Take an examination of a stroke description under ICD-10. ICD-10-CM stroke codes are more specific than their ICD-9-CM counterparts. First, codes specify the location or source of a hemorrhage as well as its laterality. Second, codes specify the type of stroke that caused the sequelae as well as the residual condition itself. For example, code I69.01 denotes cognitive deficits after nontraumatic subarachnoid hemorrhage. In ICD-9-CM, code 438.xx simply denotes the residual condition-not the type of stroke that caused the condition. Also the details regarding the events leading up to the stroke are needed. For example, unlike ICD-9-CM, ICD-10-CM distinguishes intraoperative stroke during cardiac surgery (I97.810) or during other surgery (I97.811). 

Another medical condition that illustrates the specificity of ICD-10 coding is coma. ICD-10 uses the Glasgow Coma Scale (GCS), a neurological scale that captures a patient’s conscious state for initial and subsequent assessment. Here, the description must include the level of responsiveness, such as: 

R40.21: Eye response (eyes never open or eyes open to pain, sound, or spontaneously)

R40.22: Best verbal response (clarity of words: incomprehensible, inappropriate, confused, oriented)

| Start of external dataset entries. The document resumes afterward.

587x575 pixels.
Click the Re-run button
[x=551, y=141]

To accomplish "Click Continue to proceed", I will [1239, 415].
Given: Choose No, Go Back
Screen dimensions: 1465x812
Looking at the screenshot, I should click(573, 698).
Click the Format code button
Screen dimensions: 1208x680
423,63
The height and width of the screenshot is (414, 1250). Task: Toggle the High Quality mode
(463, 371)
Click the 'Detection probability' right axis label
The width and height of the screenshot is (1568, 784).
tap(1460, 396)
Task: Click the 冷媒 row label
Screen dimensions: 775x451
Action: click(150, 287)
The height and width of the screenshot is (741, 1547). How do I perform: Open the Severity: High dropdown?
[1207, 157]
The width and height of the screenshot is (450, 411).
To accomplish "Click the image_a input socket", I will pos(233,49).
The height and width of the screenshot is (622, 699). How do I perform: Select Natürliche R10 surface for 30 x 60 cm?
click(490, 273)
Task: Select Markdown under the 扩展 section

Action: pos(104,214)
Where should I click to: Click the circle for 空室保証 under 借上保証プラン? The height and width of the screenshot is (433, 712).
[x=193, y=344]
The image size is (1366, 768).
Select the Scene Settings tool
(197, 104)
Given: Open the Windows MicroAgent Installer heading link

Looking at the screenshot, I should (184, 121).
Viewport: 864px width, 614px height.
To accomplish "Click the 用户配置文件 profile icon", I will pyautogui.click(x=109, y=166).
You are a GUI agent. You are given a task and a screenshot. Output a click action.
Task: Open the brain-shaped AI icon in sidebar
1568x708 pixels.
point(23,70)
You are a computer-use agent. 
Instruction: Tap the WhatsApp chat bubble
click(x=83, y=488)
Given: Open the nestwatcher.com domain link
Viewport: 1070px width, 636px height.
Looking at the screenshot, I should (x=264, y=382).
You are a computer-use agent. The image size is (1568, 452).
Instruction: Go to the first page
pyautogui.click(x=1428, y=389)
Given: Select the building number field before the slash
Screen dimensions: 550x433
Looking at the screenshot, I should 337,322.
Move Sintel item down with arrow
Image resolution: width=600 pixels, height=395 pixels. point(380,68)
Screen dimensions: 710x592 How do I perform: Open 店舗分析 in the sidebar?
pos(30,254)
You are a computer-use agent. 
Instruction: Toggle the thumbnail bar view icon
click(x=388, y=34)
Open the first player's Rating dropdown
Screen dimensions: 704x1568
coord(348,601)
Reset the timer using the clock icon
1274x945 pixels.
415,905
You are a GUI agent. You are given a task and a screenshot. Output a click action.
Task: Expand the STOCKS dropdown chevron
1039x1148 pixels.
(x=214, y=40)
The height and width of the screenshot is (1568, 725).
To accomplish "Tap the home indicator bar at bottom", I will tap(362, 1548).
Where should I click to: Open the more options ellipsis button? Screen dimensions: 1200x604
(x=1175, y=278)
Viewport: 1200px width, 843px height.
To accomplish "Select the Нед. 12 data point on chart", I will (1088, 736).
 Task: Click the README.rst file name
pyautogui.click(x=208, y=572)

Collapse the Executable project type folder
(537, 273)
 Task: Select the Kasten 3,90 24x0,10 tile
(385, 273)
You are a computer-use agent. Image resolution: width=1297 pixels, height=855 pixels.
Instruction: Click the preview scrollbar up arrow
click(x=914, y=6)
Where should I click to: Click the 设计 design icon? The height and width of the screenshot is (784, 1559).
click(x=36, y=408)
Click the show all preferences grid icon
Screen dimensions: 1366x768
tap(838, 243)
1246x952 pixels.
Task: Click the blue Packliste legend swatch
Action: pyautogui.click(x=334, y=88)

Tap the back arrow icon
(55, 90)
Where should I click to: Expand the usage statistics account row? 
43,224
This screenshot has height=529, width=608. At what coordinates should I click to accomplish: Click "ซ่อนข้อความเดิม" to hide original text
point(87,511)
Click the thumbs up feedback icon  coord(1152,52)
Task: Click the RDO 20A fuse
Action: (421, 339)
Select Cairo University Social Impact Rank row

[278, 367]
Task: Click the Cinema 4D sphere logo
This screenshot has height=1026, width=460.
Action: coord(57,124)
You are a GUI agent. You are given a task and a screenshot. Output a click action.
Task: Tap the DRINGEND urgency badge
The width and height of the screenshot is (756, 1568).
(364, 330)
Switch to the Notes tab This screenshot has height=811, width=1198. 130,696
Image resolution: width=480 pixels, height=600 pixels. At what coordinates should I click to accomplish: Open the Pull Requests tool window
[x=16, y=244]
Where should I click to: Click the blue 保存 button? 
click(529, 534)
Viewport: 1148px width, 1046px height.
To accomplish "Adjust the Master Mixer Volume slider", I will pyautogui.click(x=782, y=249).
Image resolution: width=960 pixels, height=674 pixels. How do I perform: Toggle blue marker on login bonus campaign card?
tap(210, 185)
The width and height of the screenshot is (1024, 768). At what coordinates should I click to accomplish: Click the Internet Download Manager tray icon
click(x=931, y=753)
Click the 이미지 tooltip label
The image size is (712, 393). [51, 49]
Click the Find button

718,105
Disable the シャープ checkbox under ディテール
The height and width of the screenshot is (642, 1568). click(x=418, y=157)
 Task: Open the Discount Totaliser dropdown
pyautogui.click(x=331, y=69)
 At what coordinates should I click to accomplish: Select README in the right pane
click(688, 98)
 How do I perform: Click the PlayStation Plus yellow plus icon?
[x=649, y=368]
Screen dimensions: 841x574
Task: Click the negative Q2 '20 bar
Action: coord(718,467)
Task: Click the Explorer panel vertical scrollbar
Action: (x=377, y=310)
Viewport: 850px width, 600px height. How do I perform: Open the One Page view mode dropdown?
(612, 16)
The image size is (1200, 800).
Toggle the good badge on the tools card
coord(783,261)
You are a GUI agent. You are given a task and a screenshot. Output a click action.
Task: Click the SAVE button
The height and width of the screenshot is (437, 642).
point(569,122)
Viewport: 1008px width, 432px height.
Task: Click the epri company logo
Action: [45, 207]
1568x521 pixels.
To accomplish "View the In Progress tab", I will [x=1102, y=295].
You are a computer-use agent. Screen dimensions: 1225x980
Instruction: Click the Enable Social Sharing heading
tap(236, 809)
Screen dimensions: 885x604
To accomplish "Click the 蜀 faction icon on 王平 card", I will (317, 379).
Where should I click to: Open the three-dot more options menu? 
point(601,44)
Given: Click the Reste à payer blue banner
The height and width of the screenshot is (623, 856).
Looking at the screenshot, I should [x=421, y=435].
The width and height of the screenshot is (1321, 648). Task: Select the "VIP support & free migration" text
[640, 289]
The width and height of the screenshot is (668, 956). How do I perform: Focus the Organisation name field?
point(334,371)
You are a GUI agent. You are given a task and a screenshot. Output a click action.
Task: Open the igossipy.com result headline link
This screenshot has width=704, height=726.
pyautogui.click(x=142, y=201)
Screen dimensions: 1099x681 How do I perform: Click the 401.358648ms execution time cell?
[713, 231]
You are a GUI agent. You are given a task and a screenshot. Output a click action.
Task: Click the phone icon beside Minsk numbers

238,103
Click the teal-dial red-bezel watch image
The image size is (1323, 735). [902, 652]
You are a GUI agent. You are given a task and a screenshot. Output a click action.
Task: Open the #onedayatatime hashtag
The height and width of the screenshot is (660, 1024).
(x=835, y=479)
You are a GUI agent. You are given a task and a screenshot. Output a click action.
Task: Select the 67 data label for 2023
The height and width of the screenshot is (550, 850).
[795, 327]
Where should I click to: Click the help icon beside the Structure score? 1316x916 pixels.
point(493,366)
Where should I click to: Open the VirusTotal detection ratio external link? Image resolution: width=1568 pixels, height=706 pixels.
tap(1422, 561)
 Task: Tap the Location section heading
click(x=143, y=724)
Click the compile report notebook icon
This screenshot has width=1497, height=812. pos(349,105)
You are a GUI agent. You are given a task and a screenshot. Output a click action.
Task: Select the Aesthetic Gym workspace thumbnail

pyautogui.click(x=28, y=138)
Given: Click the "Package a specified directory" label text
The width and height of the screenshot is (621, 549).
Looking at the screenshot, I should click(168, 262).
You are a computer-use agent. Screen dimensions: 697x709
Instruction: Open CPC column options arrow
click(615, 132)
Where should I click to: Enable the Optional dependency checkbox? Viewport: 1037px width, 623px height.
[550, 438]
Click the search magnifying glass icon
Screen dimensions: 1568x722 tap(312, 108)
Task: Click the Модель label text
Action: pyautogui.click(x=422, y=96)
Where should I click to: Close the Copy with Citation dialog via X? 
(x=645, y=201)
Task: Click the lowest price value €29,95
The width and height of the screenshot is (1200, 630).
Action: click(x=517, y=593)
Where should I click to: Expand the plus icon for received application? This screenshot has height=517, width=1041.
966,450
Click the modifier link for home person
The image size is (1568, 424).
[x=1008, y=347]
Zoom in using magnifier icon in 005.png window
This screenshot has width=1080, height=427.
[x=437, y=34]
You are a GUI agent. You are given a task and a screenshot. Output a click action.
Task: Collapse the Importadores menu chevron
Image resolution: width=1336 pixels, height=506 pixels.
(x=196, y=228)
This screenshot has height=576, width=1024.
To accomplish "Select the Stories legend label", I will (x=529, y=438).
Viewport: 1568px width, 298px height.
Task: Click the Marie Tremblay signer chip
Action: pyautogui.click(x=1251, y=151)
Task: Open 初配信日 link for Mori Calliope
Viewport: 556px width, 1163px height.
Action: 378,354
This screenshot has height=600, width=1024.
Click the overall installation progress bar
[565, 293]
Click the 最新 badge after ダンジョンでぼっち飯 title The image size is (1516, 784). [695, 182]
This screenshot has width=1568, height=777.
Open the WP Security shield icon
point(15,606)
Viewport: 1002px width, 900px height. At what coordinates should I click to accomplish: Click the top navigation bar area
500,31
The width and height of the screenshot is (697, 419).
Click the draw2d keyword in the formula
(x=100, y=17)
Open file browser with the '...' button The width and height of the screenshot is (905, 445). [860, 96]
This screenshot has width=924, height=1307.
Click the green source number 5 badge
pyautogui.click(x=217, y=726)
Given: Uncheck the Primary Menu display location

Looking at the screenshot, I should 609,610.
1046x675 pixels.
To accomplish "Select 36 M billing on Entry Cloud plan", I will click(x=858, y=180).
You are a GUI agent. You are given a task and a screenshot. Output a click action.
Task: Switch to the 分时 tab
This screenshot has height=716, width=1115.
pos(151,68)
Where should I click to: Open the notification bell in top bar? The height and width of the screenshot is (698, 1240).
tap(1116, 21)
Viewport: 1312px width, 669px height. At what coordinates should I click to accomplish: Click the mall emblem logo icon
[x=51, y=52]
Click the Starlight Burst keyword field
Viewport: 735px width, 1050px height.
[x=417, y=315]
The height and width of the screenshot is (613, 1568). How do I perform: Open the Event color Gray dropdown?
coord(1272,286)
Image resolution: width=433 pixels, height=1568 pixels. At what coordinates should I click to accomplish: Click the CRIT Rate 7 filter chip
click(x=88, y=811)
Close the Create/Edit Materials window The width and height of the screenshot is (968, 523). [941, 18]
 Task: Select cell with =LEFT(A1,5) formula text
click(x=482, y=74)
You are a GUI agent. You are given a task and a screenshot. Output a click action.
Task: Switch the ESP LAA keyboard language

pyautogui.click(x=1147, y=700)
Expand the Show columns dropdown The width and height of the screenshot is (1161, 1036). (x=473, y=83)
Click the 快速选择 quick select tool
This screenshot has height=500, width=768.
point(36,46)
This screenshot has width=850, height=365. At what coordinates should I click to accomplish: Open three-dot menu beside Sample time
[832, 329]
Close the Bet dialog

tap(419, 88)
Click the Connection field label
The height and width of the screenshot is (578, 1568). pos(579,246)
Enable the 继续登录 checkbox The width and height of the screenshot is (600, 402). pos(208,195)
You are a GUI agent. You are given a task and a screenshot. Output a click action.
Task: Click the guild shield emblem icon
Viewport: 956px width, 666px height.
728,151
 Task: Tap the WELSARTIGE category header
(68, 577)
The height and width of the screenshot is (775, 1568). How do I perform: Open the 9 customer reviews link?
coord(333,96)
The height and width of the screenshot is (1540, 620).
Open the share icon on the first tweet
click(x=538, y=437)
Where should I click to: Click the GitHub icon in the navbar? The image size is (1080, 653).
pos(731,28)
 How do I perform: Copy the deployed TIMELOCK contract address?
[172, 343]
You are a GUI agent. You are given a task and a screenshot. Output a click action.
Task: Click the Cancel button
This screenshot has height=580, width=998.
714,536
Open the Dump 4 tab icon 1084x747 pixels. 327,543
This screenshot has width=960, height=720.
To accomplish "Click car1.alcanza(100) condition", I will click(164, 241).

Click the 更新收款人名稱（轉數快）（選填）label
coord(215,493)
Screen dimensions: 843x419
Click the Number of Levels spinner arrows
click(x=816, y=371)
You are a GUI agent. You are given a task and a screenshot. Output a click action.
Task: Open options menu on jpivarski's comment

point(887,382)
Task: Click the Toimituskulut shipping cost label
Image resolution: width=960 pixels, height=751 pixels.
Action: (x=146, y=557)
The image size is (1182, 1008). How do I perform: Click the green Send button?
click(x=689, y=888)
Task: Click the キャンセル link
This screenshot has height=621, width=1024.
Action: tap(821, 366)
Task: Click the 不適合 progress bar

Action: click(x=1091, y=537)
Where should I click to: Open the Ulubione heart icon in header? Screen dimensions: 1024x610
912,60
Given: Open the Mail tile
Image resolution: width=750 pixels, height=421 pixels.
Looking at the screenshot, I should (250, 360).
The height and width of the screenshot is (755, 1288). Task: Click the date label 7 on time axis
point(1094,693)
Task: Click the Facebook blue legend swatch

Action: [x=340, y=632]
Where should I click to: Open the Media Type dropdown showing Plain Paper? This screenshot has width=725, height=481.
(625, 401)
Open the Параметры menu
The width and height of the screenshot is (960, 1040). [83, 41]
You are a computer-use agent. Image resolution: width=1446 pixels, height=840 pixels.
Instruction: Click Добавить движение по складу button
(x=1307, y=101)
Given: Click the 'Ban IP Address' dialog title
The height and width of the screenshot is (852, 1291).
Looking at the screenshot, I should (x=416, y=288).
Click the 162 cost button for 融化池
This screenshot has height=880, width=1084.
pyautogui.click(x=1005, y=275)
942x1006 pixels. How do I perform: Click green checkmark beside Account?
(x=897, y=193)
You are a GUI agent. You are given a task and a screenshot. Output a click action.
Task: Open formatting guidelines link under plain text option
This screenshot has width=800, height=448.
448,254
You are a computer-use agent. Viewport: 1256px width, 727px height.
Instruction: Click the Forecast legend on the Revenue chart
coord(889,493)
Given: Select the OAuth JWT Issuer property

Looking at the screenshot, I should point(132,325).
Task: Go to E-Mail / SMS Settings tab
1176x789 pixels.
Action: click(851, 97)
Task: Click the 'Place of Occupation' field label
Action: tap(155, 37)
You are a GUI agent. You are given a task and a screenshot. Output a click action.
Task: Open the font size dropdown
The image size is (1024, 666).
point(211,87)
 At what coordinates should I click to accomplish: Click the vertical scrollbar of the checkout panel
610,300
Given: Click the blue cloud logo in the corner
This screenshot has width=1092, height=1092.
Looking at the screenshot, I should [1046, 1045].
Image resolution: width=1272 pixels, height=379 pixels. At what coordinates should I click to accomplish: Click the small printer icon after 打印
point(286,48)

R40.23: Best motor response (voluntary and involuntary responses [extension, flexion, abnormal, obeys commands])

If a physician doesn’t document the GCS—or documents only a portion of it—coders must report R40.244 (other coma, without documented Glasgow coma scale score, or with partial score reported).

Again, these descriptions drive coders’ activity; coders are required to code to the highest degree of specificity, but the specificity must exist in the physician’s documentation in the medical record in order for them to do so. This specificity is essential, as provider reimbursement increasingly is based on outcomes.